**BRIEF:**
Return the lines of the data below starting at the one holding "Instruction: Click into" and ending at the one holding "Task: Click the", word for word, leaving every picture out.

**DATA SUPPLIED:**
▼
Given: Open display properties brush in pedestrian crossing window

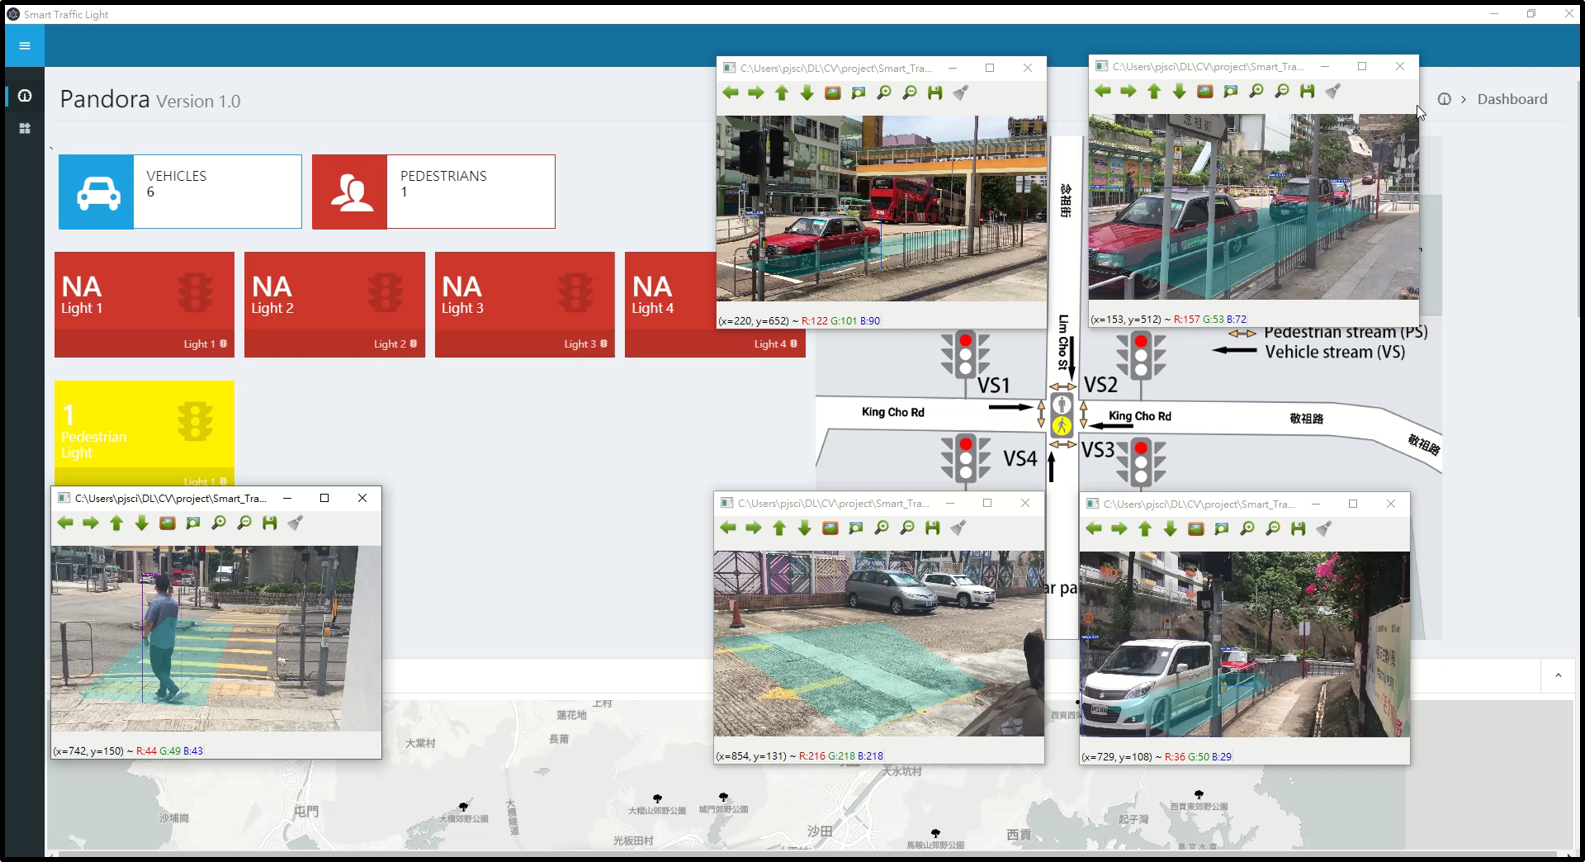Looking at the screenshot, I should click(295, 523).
▲
▼
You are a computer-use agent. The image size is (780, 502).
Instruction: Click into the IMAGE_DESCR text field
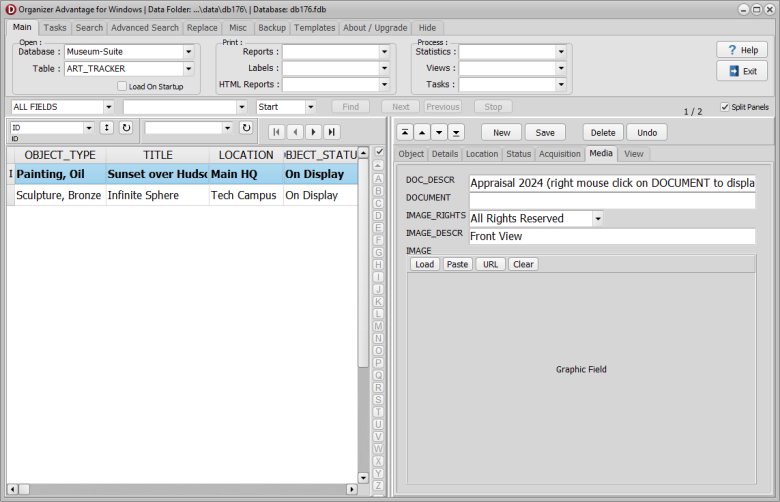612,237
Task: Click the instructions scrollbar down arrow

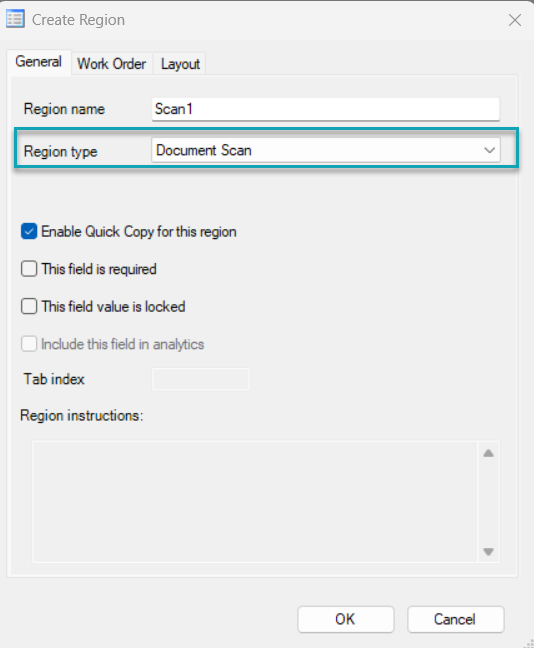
▲
▼
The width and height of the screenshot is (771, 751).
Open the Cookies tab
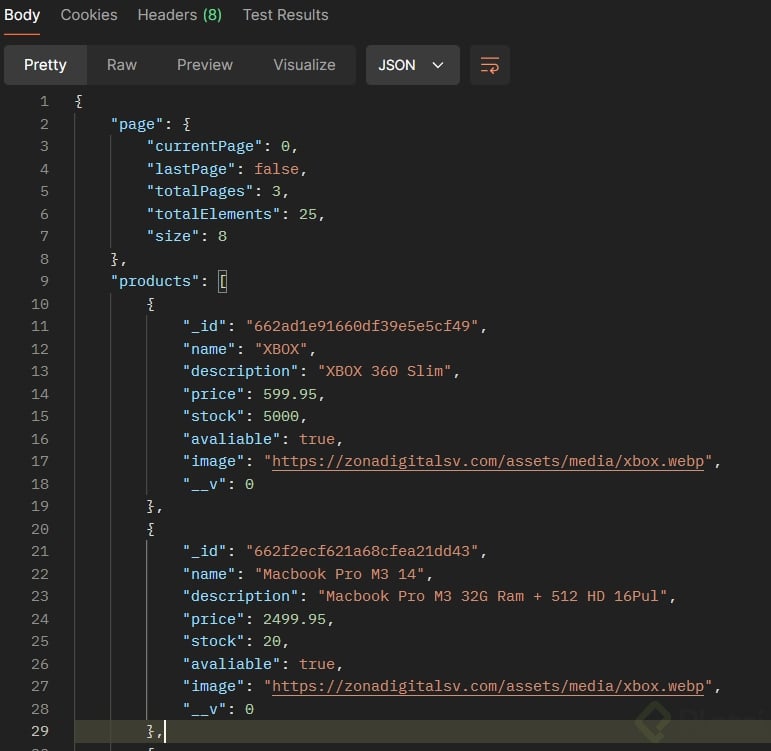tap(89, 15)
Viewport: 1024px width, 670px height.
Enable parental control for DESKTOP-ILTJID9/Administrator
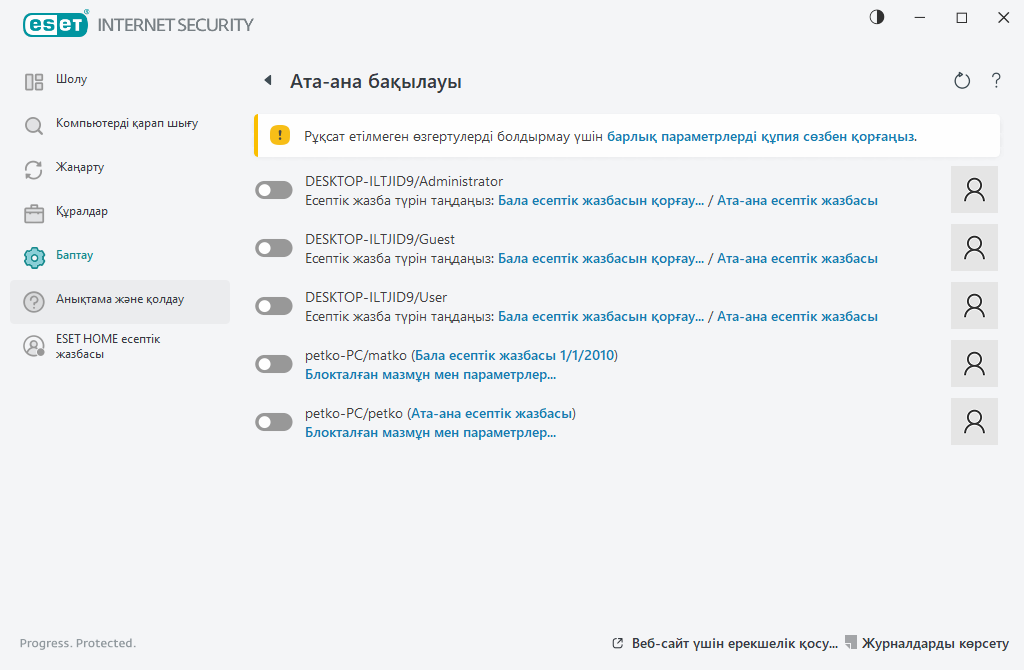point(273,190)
▲
**RESULT OF THIS TASK:**
Instruction: Click into the IMAGE_DESCR text field
612,237
Task: Click the instructions scrollbar down arrow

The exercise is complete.